Aim of the exercise:
Render the records from their start through the line containing "Looking at the screenshot, I should click(12, 120)." as a two-column CSV with the header columns instruction and response. Give one row for each instruction and its response, with each value in a single quoted field and line breaks replaced by spaces.

━━━

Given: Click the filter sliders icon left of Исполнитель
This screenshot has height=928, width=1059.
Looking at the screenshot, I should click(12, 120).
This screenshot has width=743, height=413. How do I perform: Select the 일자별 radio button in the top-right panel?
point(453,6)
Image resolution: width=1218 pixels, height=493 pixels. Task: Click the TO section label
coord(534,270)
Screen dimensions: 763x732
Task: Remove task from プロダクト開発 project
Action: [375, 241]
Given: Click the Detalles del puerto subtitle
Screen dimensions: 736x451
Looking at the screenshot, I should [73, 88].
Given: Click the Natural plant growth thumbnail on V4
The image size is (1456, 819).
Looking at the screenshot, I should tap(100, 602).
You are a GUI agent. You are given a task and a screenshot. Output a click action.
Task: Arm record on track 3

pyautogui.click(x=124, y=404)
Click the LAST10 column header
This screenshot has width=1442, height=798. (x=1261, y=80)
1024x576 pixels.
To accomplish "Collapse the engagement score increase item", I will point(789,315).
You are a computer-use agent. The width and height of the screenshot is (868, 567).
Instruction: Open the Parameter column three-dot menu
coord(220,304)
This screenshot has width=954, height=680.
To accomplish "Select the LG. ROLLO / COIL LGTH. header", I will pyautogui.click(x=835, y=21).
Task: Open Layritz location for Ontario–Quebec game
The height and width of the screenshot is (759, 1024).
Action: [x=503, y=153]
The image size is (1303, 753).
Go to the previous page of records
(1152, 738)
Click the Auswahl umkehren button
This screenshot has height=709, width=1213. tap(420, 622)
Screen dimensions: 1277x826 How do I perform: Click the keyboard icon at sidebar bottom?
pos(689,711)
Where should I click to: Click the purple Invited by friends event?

━━━

Written solution:
instruction,response
"Given: Click the filter sliders icon left of Исполнитель This screenshot has height=928, width=1059.","Looking at the screenshot, I should click(12, 120)."